Chapter 33

This moment right here? This might qualify for plot twist of the century.

No one in their right mind could’ve ever guessed that both Ilagan sisters would get this worked up over prom. For a while, I thought that my sister seeing Pa and her joining in on the plan would be a good thing, a more likely win-win for everyone.

Then I remember that she is impossible to work with.

Prom and Pa’s fortieth day are scheduled this weekend, and we can’t even decide what dress to get Ma to wear for prom.

“You want Ma to wear that to Saint Agnes?” Achi gawks at me when I show her one of the options I picked out.

“It’ll look good on her figure,” I insist.

“With that cut, they’ll see all of her figure.” She rolls her eyes at the gown’s very classy open back and points again at the mannequin in the long-sleeved dress covered with feathers. “I really think we should go with that one.”

“Have you ever been inside the Saint Agnes gym? Ma is going to sweat right through that dress.”

Throughout Christmas break, my sister dealt with Pa’s situation in different ways.

There was denial: “How did you do this? Through the computer? Some new AI thing?” Achi said while patting down Pa’s body like she was airport security.

Anger: “I can’t believe you kept this from me! If the ghost of a dead parent appears, it’s understood that you should tell your sister!”

And the last stage that’s been going on ever since:

Indifference.

Achi has been acting stranger than usual since Christmas.

When Pa asked if we wanted to watch the fireworks during New Year’s like we used to do, Achi turned him down and said she’d rather stay inside and avoid the smoke.

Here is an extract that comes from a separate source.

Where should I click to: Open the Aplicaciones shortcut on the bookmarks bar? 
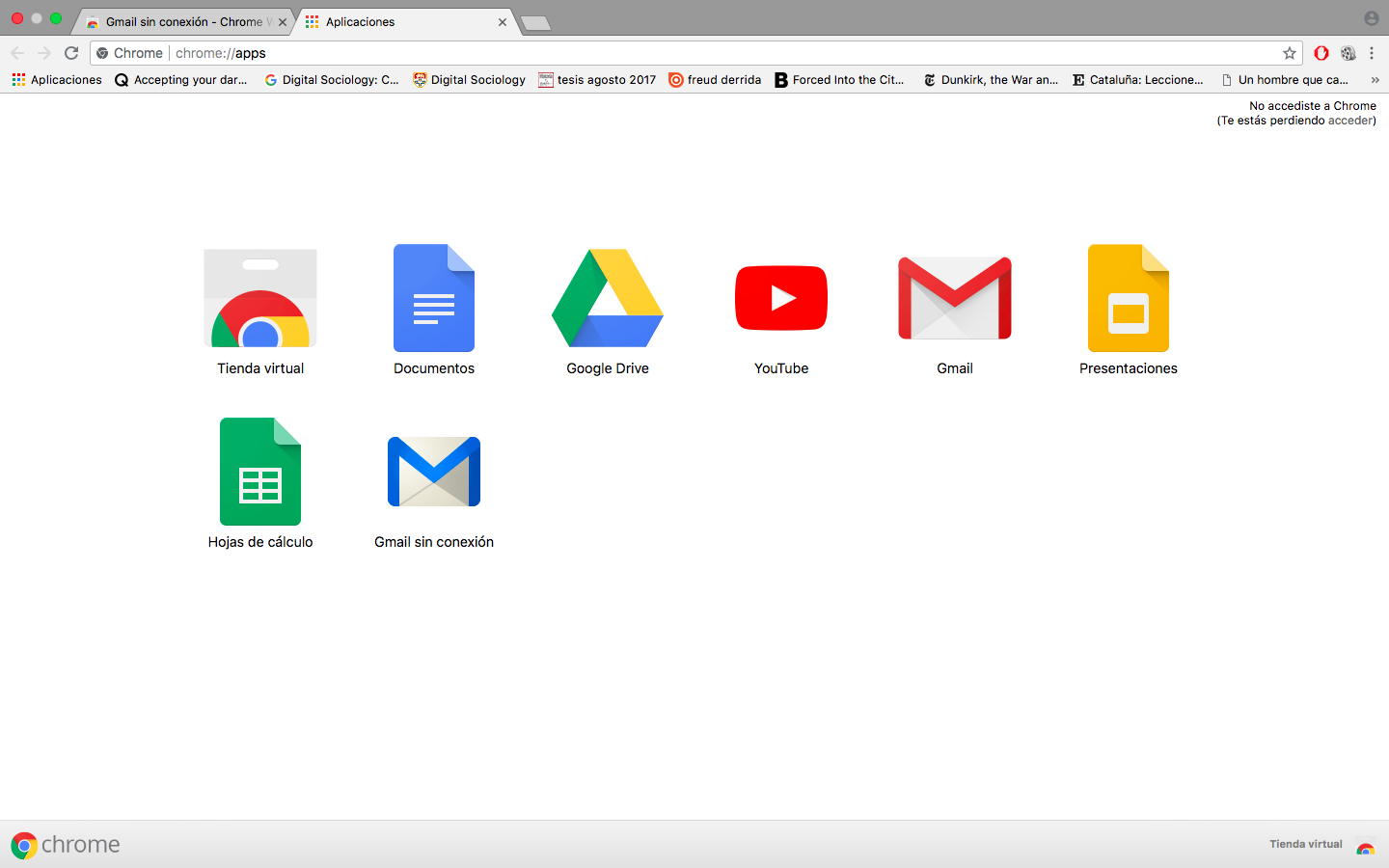click(56, 80)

Even when Pa asks her about her job, Achi never goes into psych mode, and replies with mostly one-word answers.

I keep having to confirm with Achi if she actually sees and hears Pa since she’s sure not acting like she does.

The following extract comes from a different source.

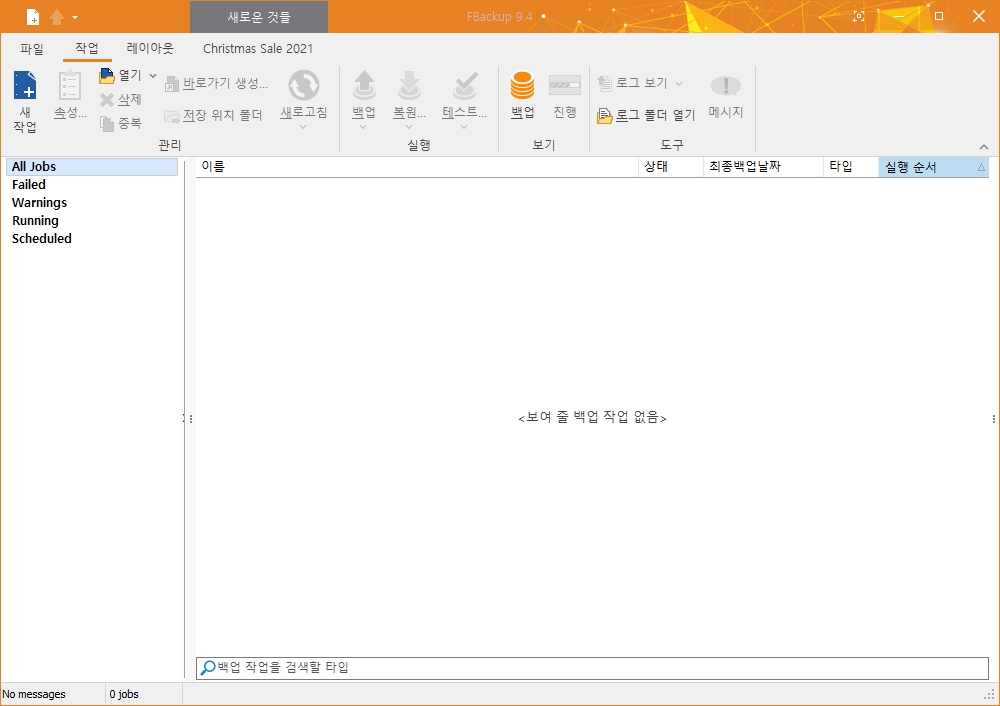Image resolution: width=1000 pixels, height=706 pixels.
Task: Open the Christmas Sale 2021 tab
Action: (258, 48)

So that leads us here, trying our best to not kill each other while we re-create the most magical prom night for our parents. Achi actually proved useful in that aspect since she proposed to the admin that our prom needed more parent chaperones and volunteered Ma for the list.

I really feel it in my gut that prom is the solution to everything. Getting crowned prom king and queen seems like the epitome of my parents’ high school love story. If that all comes back to Ma while she’s “chaperoning” our prom, then she should be able to see Pa.

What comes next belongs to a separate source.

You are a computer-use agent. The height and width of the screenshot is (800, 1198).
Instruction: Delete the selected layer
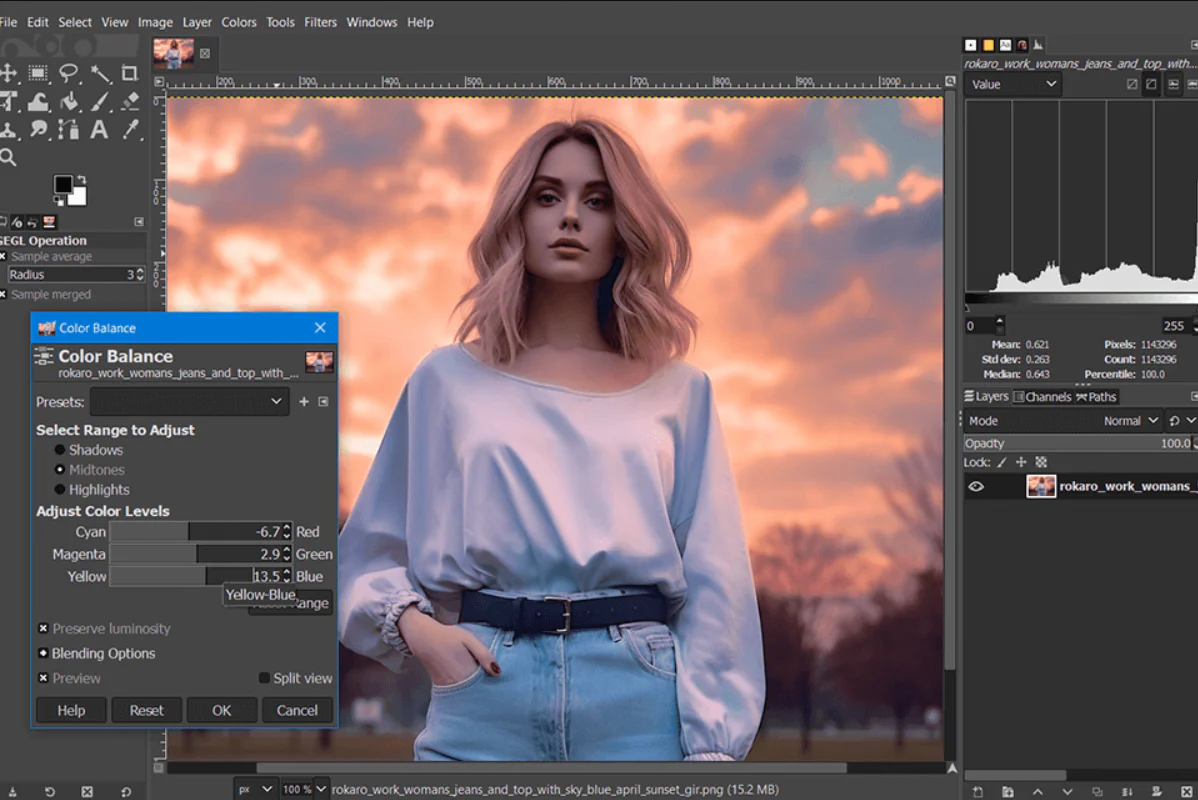pos(1187,792)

And we can go past Pa’s timeline of forty days.

Yet to re-create a night that changes everything, Ma really can’t wear a dress that makes her look like a sweaty ostrich.

Pa butts in and tries to act as the mediator again. “Nika, maybe you can reach a compromise with your sister,” he suggests. “Plus, your mom looks good in anything.”

“I can handle her,” Achi says curtly, then moves on to ask the shop attendant if they have a newer version of the dress in stock.

At first, I was trying to give my sister the benefit of the doubt and thought that she’s still processing seeing Pa again, but this is just rude.

She keeps avoiding eye contact, following me around whenever I leave her and Pa alone for one second.

You would think that she’d be a little more excited to see our dead dad back.

Hours later, after the staff at the store loses all patience with us, Achi and I still can’t agree on a dress. We ultimately decide on letting Ma choose, and having the losing dress (most likely the ostrich monstrosity) returned.

Achi brings the two dresses to the counter, and I stick close by to make sure she includes my pick. Pa trails us and tries his best to spin this whole shopping ordeal into a great sister bonding moment.

“How was your shopping experience today?” the cashier asks as she scans the items.

“Stressful,” I mutter.

Achi ignores me and takes out her credit card.

“Ah, Ms. Ilagan!” The cashier beams when she reads Achi’s details. “Great to see you again. The dresses that you had altered are also ready for pickup.”

When did Achi get dresses altered?

Wait … Has my sister been shopping for Ma without me?!

She can’t even look me in the eye when she tells the cashier that she’ll pick them up another time.

I tell the cashier to hold the purchase and hurry over to the women’s section again. “Nika,” Achi hisses when I go through the gown selection. “I’m not buying more than two dresses.”

“If you’re giving Ma more options, I should get more options too.”

Each dress I remove from the rack, my sister grabs and puts right back. I clear a whole section out of spite, and my sister barks at me to stop causing a scene. “Those dresses aren’t for Ma,” she snaps. “They’re for you and me.”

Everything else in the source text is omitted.